IMS CEO breakfast with Prime Minister Xavier Bettel; Credit: IMS

IMS Luxembourg (Inspiring More Sustainability), the Grand Duchy's leading network on Corporate Social Responsibility (CSR), held several meetings on the topic of information overload and its consequences this week.

During a breakfast on Tuesday 19 November 2019 at the BCEE, IMS invited the directors of its member companies to meet Caroline Sauvajol-Rialland, Professor at Science Po Paris and author of "Infobésité: understanding and mastering the informational surge". In the presence of the Prime Minister and Minister of Digitalisation Xavier Bettel, some 30 CEOs were able to discuss with the expert the increase of the volume of information, the speed of circulation and the risks of digital overheating that this phenomenon involves for everyone, as well as ways to guard against it.

The following day, during the Lunch'n'learn "My email, my friend, professional communication at the time of digitalisation" held at Arendt House, IMS presented its barometer relating to professional information flow and communications at work. Between June and August 2019, IMS in collaboration with LISER conducted an online survey and screened digital habits and analysed their effects on the well-being of employees. These first Luxembourg figures on the issue were collected thanks to the involvement of 107 IMS network member organisations and responses from 1,372 of their employees.

The barometer revealed that 32% of respondents read their work emails once a week or more on their way to work.
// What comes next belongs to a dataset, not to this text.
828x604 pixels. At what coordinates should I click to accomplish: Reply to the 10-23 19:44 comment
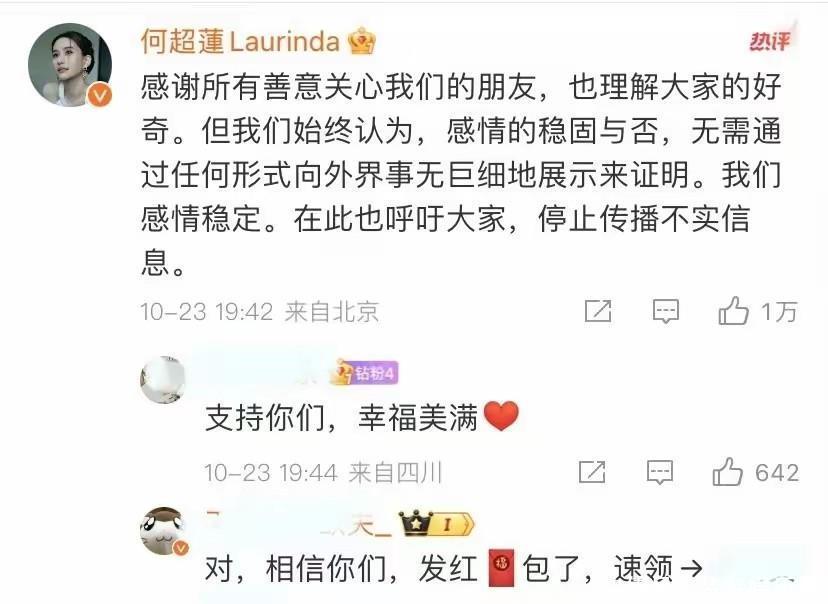pos(660,471)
This habit has been found to increase the risks of feeling stress by 34% and to decrease the expression of satisfaction for the time available for one's private life by 50%. In addition, respondents received an average of 61 emails per day and 66% of respondents admitted to checking their mailbox as soon as a new message is reported (more than one interruption every eight minutes).

The barometer also found that 36% of respondents miss important information or messages at least once a month, increasing their risk of stress by 39% and decreasing their life satisfaction potential by 26%. IMS suggested adopting a classification adapted to the neurological functioning or modifying its management of emails as possible solutions to test.
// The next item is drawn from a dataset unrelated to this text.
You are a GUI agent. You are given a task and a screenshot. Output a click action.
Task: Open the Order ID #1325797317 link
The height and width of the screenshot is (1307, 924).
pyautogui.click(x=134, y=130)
Nevertheless, the analysis of the barometer showed that the digital tools (software and software) made available to employees do not have an intrinsic impact on the well-being of employees; rather it was the use and the infobes that influence the stress and the satisfaction of individuals.
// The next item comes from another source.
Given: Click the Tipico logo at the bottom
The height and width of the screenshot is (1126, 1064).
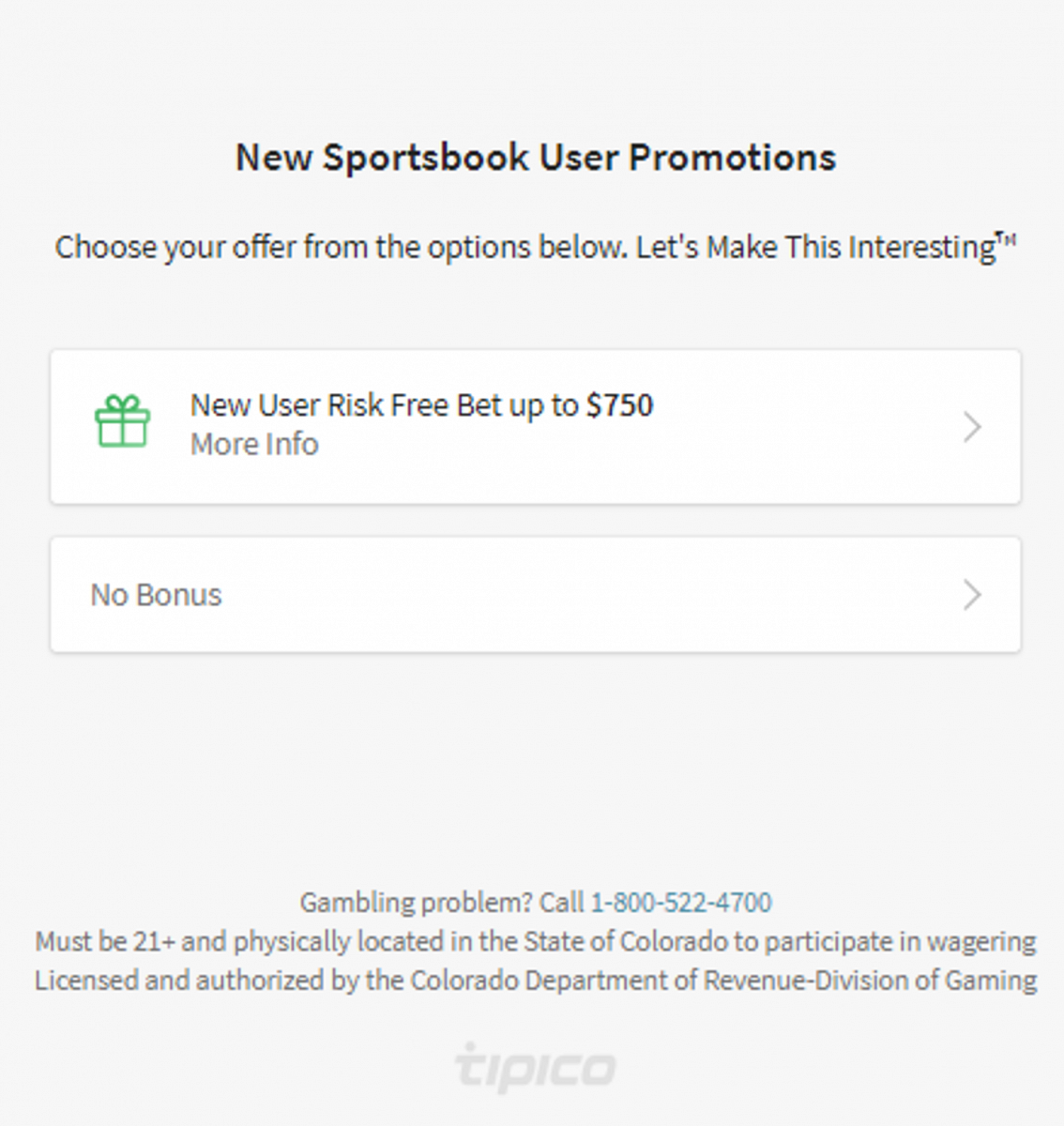Looking at the screenshot, I should tap(535, 1067).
In addition to the numerical results, around 30 participants were introduced to first tips for using digital tools, including emails for greater collective efficiency and individual peace of mind at work.

Finally, the IMS announced a follow-up for the 2020 Flow Savvy project. Funded by the European Social Fund and in collaboration with the Ministry of State, Digital Luxembourg, the Ministry of Labour, Employment and the Social and Solidarity Economy, the Chamber of Commerce and the Chamber of Employees, IMS will be offering neuroscience-based training to its members (one for employees, another for managers) aimed at remaining effective in a hyperconnected world.

During the year 2020, member companies will also be offered the chance to run pilot projects within their organisation and test systems and recommendations to limit the flow of information and improve the well-being of employees in their company.